● **Exercise prompt**: The whole listing, from first line to last: copy it exactly.

● **Source records**:
---+---

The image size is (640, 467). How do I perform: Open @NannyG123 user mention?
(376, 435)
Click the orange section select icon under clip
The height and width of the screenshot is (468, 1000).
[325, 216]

---+---

● **Exercise output**:
The image size is (640, 467). How do I perform: Open @NannyG123 user mention?
(376, 435)
Click the orange section select icon under clip
The height and width of the screenshot is (468, 1000).
[325, 216]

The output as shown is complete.